What is being asked
Below are the entries. Transcribe exactly the lines from the one with "Where should I click to: Click the Speichern" through the one with "The height and width of the screenshot is (828, 1123).", ends included, and leave out all others.

:: Dataset entries ::

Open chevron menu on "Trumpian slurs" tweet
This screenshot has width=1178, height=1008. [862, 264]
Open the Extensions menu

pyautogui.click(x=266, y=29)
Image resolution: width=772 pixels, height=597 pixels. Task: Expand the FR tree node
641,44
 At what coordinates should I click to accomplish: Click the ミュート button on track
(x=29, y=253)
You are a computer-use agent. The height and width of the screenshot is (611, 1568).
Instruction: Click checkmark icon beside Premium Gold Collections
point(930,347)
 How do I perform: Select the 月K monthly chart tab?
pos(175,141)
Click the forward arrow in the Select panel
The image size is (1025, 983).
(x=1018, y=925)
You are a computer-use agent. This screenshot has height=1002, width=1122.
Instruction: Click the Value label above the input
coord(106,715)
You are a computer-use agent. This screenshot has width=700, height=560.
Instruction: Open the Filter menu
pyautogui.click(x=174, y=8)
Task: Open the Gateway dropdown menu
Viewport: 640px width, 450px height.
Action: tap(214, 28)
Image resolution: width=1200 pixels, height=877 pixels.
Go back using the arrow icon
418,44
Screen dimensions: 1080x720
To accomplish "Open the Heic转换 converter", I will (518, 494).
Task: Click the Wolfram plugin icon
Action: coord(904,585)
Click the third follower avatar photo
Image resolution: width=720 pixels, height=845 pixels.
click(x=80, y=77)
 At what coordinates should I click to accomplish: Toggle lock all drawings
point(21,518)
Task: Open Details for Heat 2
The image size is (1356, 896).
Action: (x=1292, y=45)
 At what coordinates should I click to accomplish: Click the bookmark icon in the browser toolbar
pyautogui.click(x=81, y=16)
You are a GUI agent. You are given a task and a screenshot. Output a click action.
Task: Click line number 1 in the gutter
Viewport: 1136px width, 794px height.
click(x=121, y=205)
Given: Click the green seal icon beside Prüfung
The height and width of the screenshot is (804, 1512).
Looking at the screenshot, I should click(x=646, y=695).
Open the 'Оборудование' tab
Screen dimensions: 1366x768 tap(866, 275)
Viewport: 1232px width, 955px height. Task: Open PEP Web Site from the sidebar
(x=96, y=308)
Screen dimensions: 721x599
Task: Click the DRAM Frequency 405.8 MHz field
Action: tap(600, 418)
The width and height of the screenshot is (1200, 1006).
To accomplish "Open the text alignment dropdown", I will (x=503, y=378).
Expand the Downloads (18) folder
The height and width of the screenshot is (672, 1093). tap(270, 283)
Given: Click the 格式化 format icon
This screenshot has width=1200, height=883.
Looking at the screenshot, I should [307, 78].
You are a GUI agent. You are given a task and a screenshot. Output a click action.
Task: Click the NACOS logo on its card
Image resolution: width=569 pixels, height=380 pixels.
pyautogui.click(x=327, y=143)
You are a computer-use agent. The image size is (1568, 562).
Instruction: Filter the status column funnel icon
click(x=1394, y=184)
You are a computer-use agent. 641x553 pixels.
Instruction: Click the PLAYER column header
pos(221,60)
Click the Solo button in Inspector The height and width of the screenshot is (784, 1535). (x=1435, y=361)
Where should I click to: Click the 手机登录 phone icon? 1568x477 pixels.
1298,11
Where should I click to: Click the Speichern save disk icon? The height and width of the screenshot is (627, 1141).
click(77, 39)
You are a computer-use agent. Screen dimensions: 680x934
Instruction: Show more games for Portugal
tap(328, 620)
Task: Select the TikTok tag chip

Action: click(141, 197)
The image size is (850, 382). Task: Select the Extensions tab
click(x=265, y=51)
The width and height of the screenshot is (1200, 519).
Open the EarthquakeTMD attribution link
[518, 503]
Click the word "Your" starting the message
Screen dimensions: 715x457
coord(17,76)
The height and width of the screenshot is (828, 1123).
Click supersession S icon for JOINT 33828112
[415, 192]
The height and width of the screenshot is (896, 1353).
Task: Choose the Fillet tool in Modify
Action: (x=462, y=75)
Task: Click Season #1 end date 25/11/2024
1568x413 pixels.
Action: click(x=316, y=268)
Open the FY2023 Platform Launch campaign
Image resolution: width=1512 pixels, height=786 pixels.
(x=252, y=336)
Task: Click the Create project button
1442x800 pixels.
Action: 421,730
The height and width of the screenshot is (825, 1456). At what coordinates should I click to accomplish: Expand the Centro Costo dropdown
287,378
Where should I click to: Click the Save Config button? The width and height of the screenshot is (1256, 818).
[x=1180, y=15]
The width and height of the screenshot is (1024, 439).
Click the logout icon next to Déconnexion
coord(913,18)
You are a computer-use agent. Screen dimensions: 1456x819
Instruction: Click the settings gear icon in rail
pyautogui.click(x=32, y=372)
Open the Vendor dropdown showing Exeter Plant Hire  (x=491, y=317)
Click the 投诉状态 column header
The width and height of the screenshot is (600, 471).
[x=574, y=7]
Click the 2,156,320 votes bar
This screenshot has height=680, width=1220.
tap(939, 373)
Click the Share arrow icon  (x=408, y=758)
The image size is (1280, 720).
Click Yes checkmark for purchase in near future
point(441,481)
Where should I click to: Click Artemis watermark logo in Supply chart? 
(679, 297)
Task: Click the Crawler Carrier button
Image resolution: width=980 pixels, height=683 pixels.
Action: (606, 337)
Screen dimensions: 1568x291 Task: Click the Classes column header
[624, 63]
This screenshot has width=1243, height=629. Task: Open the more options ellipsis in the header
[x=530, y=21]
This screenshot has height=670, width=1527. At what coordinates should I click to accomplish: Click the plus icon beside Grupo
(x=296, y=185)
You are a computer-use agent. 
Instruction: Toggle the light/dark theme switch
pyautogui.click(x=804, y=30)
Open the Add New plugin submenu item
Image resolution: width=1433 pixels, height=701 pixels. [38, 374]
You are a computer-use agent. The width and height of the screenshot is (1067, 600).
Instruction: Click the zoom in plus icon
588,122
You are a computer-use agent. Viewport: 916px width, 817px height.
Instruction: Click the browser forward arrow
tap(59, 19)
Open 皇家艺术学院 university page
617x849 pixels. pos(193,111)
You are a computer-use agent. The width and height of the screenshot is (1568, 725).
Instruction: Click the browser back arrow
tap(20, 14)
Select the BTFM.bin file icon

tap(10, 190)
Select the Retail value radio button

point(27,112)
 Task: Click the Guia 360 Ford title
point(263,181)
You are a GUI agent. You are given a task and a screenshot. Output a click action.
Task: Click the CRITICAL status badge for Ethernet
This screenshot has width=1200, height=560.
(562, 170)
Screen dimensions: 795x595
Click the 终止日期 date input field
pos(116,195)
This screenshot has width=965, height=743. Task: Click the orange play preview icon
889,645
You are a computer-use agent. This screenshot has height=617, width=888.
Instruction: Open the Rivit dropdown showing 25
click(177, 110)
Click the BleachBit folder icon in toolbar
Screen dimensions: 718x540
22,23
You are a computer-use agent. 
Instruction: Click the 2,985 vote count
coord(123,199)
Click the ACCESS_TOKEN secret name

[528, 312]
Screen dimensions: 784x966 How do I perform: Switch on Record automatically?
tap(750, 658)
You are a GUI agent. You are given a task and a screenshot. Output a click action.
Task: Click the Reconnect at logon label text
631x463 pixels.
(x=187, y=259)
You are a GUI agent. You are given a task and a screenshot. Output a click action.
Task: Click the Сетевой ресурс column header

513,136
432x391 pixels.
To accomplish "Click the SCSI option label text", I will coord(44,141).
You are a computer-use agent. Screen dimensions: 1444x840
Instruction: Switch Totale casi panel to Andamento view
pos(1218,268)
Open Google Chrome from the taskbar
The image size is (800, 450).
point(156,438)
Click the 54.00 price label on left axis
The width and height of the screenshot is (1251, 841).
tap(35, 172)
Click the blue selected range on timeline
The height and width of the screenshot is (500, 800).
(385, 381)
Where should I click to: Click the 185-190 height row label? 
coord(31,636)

:::

Response to the task
Where should I click to: Click the Speichern save disk icon? The height and width of the screenshot is (627, 1141).
click(77, 39)
You are a computer-use agent. Screen dimensions: 680x934
Instruction: Show more games for Portugal
tap(328, 620)
Task: Select the TikTok tag chip

Action: click(141, 197)
The image size is (850, 382). Task: Select the Extensions tab
click(x=265, y=51)
The width and height of the screenshot is (1200, 519).
Open the EarthquakeTMD attribution link
[518, 503]
Click the word "Your" starting the message
Screen dimensions: 715x457
coord(17,76)
The height and width of the screenshot is (828, 1123).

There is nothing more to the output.